What is required » Look through the entries below and report how many lines hold the string "chart". Only the number is wanted.

The data »
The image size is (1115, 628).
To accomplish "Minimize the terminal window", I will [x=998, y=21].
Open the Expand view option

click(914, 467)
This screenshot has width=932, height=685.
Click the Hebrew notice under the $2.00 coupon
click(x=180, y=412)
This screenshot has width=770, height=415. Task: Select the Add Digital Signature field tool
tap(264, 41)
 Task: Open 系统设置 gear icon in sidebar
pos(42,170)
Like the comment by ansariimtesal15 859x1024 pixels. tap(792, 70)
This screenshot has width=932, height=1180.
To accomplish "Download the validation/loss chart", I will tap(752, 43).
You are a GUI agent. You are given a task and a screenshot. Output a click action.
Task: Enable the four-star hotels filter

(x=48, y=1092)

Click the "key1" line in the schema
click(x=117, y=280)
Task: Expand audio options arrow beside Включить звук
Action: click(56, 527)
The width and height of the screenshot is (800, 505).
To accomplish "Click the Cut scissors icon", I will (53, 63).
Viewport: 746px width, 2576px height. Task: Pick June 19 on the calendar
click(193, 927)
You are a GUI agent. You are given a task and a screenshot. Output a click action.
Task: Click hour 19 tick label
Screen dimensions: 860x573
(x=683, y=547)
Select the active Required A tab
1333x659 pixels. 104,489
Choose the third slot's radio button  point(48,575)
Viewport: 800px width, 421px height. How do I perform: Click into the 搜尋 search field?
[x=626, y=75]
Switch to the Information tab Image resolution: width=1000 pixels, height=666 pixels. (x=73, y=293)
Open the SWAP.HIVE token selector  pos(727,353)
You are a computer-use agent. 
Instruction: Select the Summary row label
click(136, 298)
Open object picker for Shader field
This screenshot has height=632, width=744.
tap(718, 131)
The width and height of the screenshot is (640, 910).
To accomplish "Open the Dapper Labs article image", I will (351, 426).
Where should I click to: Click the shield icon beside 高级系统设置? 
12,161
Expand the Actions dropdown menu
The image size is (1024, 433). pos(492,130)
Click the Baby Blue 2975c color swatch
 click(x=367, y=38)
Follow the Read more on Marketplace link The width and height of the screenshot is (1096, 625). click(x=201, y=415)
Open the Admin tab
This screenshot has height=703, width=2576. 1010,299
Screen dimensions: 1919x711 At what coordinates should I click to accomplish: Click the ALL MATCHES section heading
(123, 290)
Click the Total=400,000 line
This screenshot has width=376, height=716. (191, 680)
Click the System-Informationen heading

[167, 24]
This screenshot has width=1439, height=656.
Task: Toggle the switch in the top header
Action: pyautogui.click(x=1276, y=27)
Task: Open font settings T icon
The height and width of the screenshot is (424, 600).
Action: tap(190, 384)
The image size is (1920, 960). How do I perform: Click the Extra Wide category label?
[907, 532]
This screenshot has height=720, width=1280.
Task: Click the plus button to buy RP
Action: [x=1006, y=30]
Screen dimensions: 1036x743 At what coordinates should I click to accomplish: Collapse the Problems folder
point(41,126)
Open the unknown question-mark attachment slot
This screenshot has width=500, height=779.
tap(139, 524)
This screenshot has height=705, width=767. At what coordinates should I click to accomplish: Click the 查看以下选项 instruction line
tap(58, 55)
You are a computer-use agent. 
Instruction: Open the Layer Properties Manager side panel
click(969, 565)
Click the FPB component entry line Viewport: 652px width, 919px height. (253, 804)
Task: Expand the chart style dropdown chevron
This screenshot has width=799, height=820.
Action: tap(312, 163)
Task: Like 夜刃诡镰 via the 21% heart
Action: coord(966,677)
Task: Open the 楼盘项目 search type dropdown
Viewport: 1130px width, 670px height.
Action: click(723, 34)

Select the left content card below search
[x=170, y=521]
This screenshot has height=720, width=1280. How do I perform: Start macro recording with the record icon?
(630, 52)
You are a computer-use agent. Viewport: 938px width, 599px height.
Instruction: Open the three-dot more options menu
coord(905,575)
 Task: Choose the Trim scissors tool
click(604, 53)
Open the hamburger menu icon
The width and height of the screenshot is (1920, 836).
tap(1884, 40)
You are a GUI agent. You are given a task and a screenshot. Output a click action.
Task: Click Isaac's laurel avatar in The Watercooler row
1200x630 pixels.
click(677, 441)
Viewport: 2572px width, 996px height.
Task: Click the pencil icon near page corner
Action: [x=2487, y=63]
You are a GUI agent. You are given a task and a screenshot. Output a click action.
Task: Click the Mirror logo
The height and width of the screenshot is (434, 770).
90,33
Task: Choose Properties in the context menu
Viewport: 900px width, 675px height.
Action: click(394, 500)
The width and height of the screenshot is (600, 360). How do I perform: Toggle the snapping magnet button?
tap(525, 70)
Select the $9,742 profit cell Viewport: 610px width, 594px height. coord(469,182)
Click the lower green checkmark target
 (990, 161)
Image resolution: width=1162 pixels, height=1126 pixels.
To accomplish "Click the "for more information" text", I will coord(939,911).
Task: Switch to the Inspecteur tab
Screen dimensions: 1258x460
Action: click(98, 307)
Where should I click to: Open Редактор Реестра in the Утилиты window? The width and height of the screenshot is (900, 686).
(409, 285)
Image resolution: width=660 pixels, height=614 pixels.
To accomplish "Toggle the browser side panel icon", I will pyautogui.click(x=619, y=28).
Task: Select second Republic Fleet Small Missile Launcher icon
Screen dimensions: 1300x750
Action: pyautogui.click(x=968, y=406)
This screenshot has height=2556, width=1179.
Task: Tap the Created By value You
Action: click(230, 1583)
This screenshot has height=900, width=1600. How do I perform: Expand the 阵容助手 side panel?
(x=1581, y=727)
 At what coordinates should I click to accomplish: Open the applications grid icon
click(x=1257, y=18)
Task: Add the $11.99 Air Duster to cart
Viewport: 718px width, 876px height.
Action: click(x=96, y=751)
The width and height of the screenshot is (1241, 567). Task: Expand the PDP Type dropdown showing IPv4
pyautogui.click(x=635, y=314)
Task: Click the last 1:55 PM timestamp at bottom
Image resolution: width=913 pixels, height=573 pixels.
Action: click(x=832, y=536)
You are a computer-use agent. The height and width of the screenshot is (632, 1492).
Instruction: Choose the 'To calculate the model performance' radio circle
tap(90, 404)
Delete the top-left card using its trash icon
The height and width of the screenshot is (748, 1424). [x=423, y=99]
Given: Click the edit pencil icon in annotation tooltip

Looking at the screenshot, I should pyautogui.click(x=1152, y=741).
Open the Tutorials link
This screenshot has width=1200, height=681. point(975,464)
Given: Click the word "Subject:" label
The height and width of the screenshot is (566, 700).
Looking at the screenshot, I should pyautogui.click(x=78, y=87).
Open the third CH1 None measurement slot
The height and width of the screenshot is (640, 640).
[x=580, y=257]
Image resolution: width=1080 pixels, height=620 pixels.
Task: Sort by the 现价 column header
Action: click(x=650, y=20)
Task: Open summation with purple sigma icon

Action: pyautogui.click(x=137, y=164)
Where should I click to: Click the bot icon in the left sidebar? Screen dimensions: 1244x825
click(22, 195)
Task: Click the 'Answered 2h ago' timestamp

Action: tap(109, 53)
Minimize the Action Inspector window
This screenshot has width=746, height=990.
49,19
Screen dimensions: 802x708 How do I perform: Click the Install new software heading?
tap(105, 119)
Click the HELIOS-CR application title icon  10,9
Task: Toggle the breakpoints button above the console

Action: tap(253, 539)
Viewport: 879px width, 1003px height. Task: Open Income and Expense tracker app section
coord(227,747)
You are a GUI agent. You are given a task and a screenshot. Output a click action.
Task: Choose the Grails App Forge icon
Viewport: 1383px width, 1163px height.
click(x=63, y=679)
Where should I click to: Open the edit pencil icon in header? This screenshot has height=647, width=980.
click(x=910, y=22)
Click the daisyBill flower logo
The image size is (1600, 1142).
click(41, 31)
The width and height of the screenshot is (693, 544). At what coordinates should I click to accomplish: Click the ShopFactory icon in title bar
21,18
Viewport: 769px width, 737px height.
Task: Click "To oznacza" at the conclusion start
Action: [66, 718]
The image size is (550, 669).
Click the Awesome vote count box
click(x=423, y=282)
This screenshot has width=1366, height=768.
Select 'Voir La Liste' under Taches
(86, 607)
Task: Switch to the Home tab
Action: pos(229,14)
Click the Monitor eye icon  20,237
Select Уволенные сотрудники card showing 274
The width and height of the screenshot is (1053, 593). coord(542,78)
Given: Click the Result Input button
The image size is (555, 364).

Answer » 2